Materials provided:
--

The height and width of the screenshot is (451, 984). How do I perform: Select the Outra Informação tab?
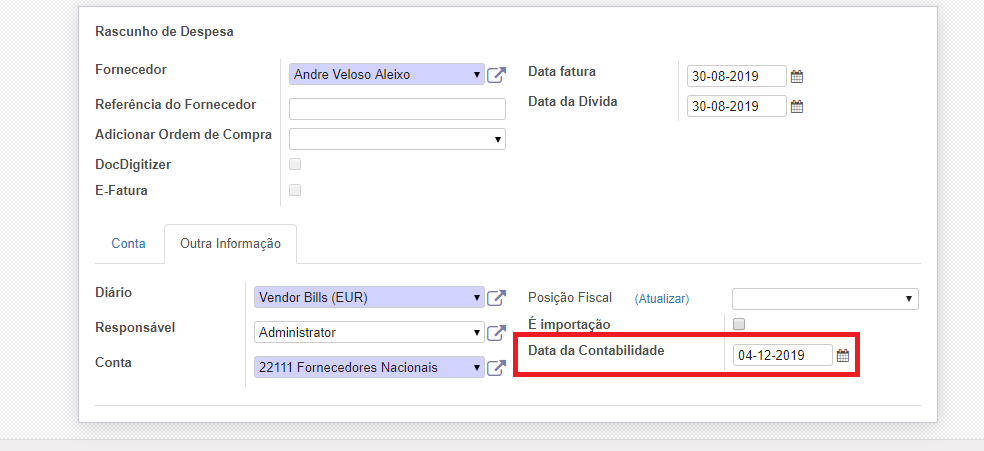pos(230,243)
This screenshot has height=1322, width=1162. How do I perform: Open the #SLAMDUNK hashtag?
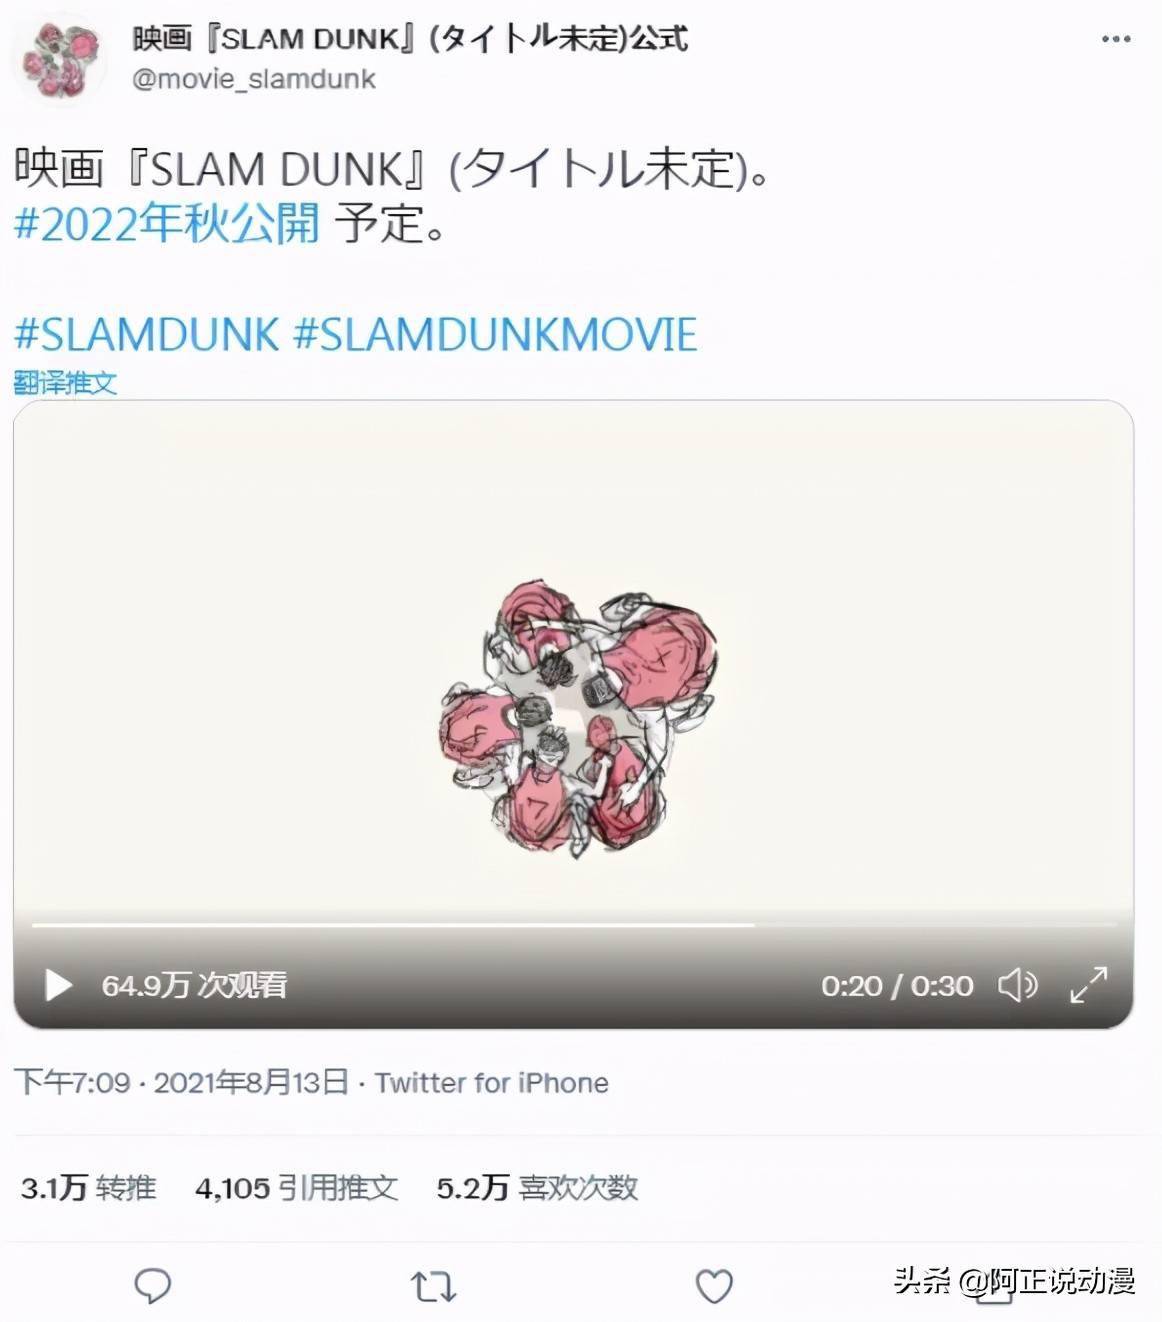coord(147,334)
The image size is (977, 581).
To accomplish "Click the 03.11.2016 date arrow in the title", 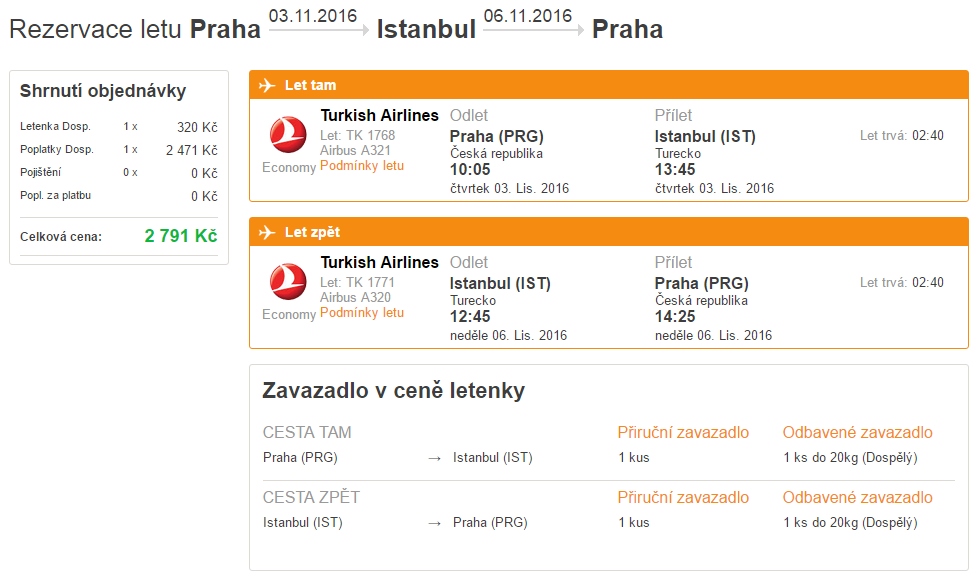I will point(318,30).
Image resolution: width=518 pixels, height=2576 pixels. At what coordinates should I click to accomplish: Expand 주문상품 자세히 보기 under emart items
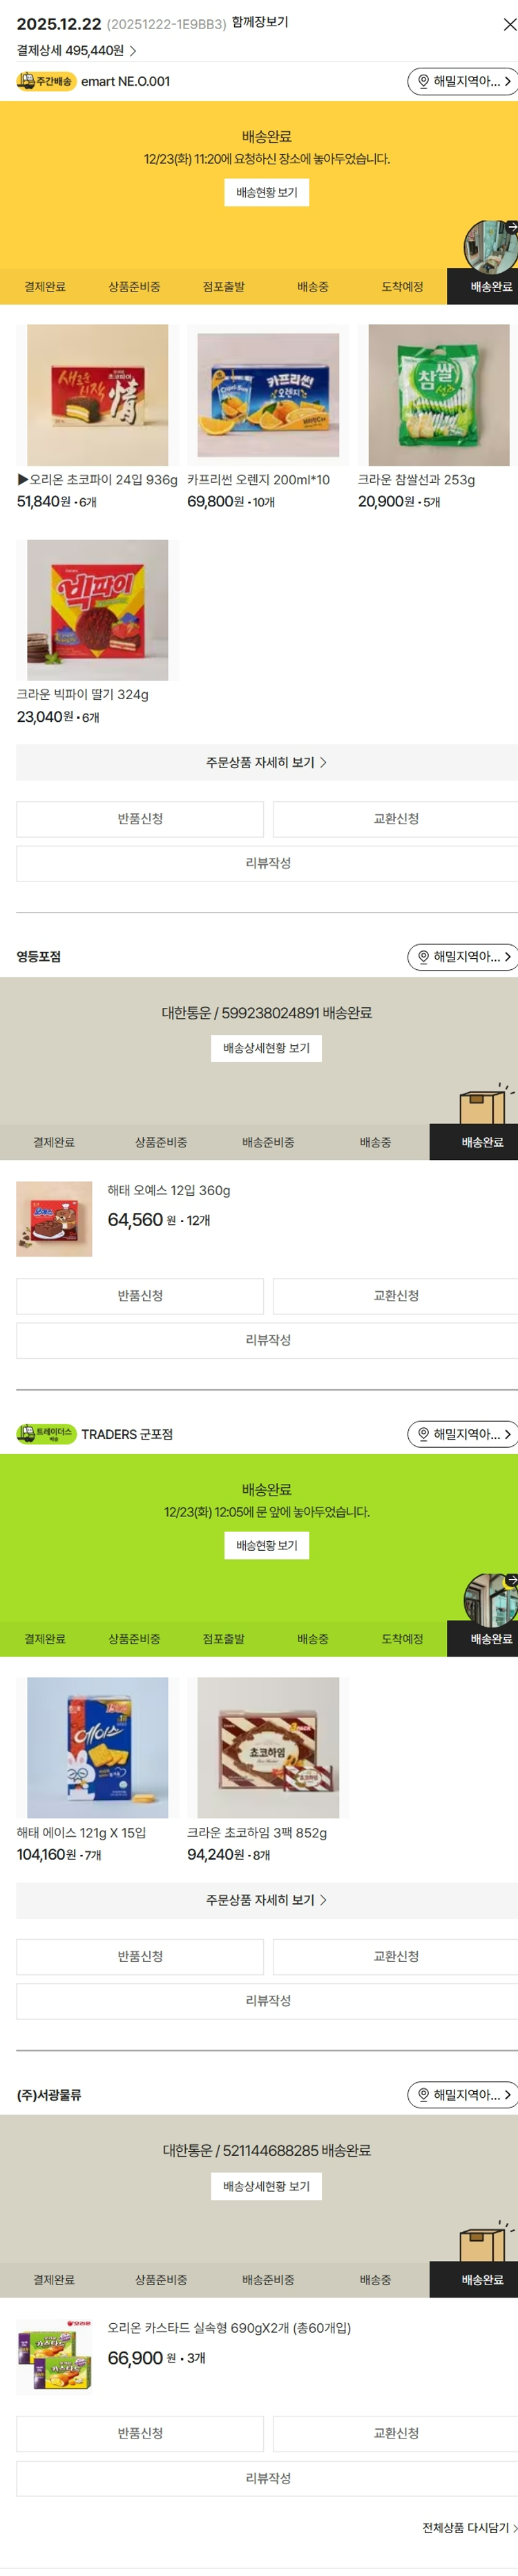coord(267,762)
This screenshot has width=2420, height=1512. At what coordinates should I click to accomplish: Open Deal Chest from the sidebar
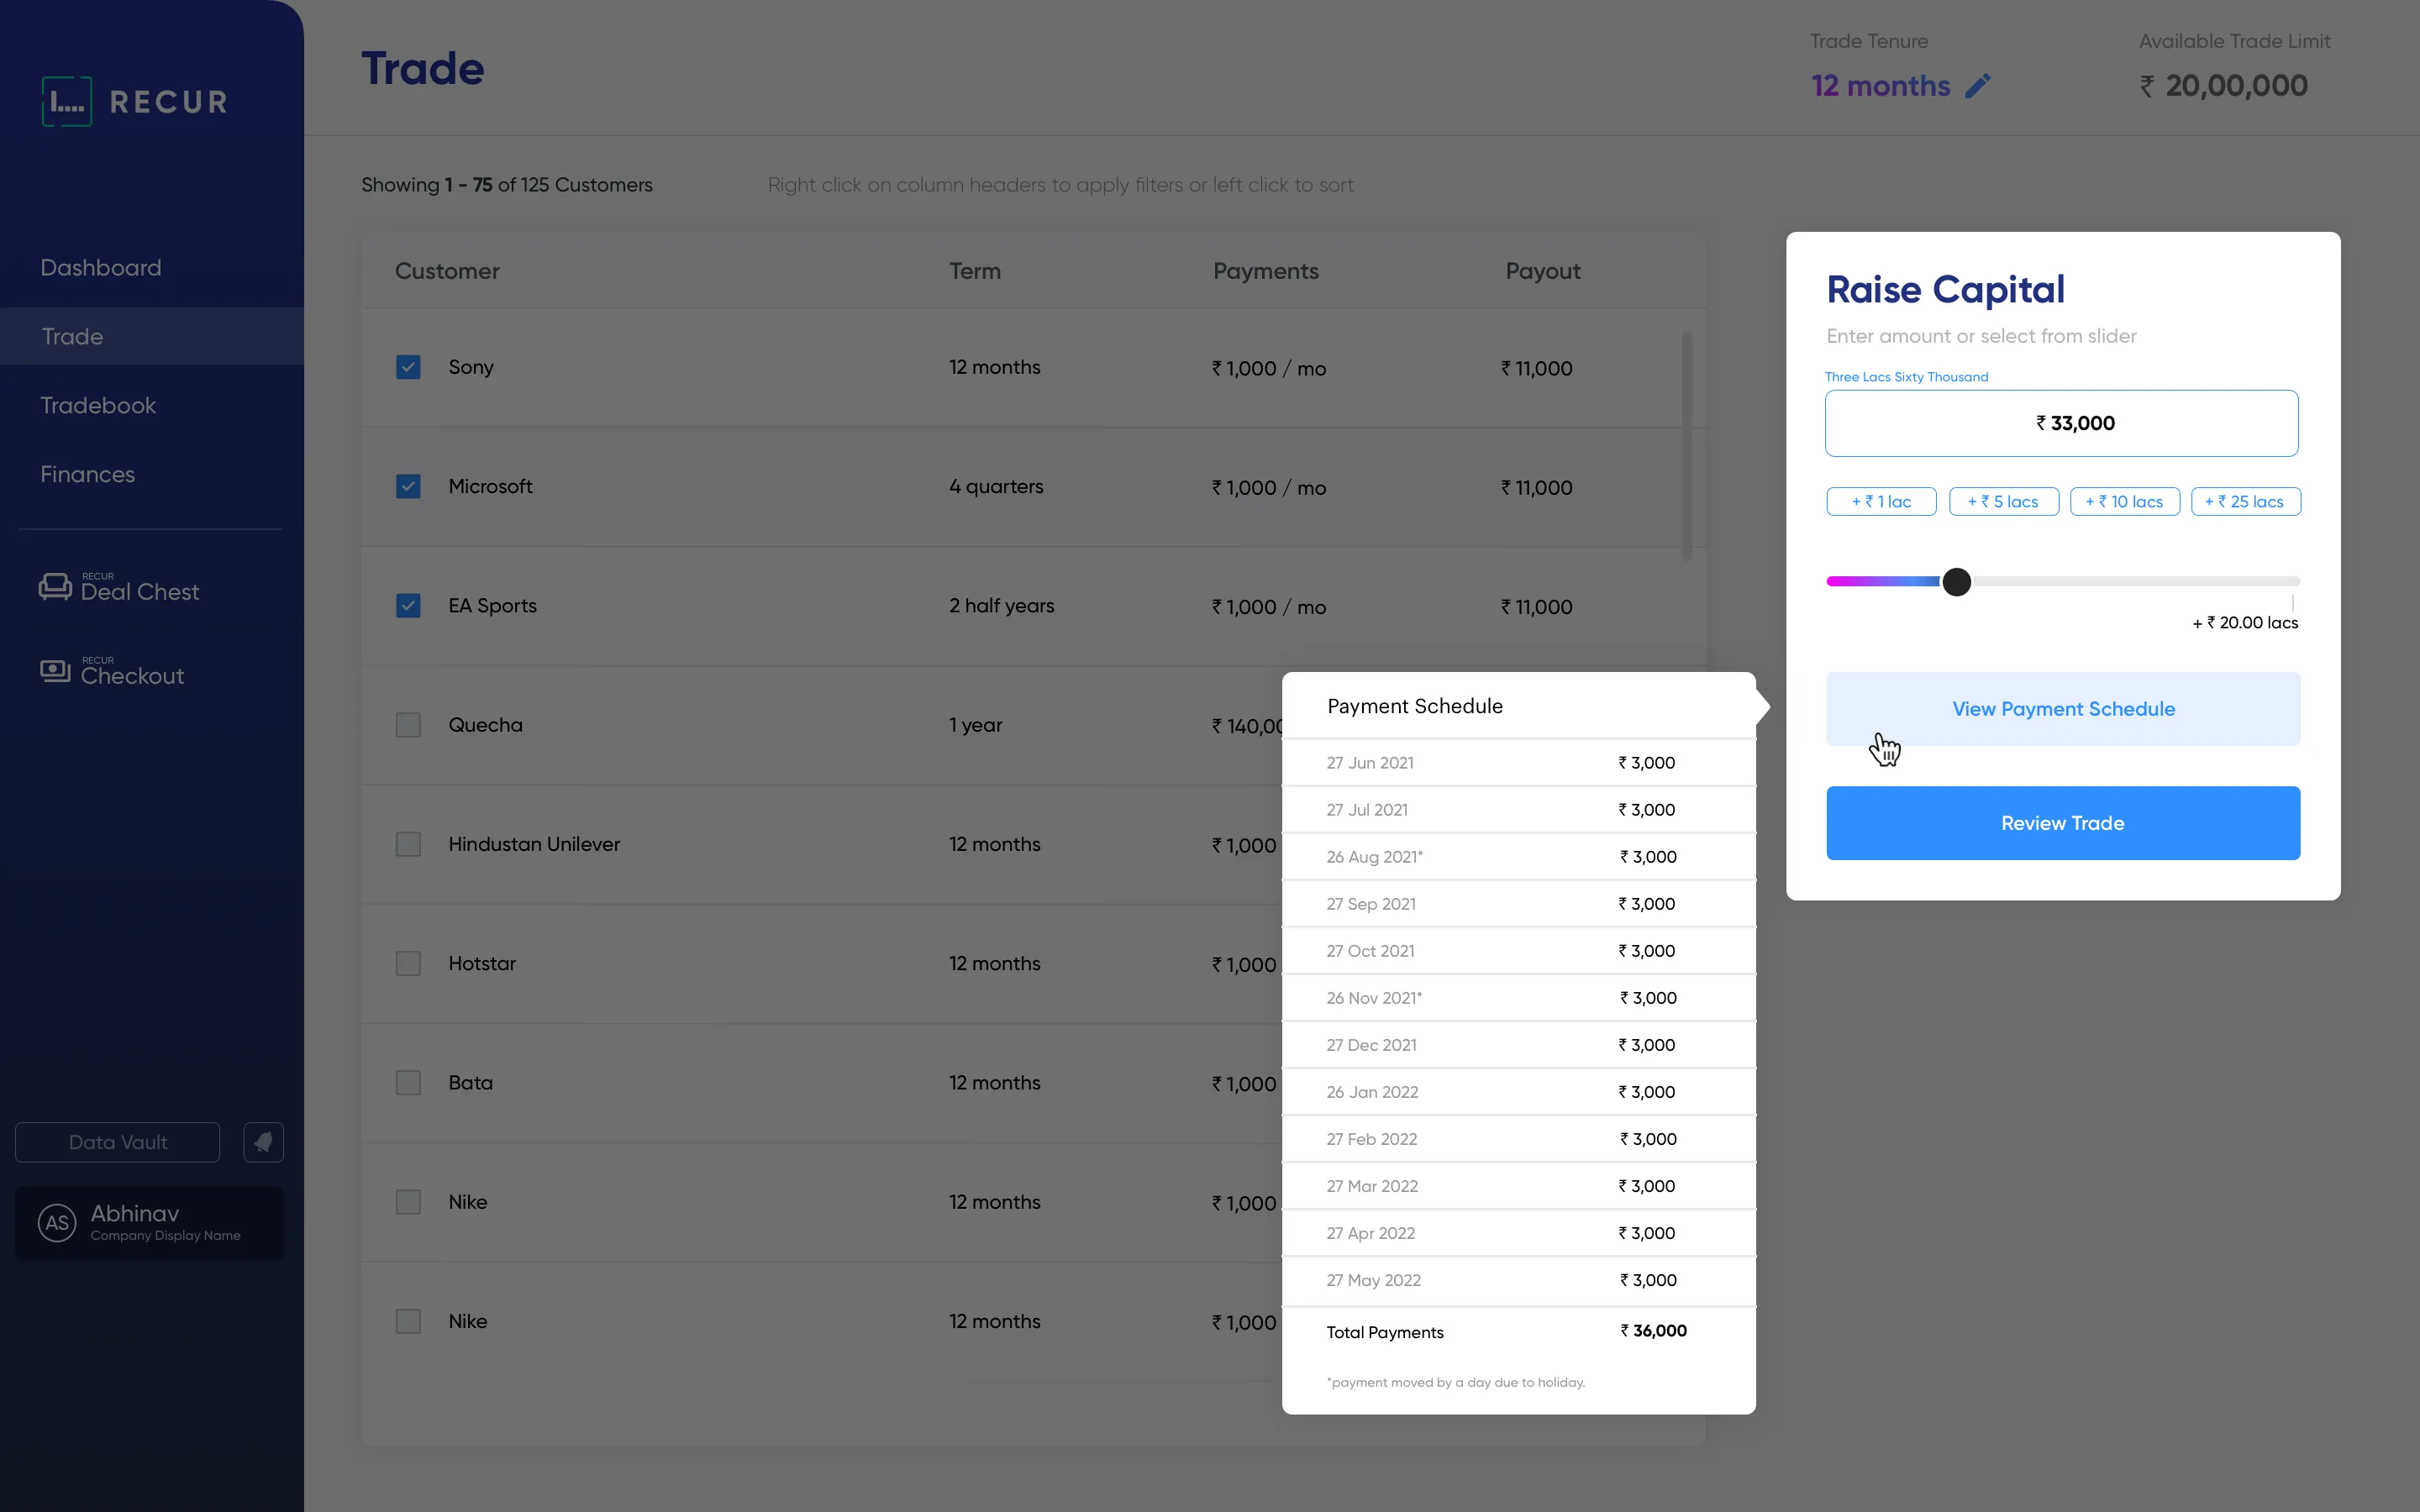(140, 590)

--

Work required: Convert the entries from the start through the line containing "coord(147,334)", inclusive, into a two-column CSV with the headers instruction and answer, one row per entry. Quote every field, replace line breaks with spaces, and leave out the pictures.

Solution below:
instruction,answer
"The height and width of the screenshot is (451, 984). How do I perform: Select the Outra Informação tab?","pos(230,243)"
"This screenshot has height=1322, width=1162. How do I perform: Open the #SLAMDUNK hashtag?","coord(147,334)"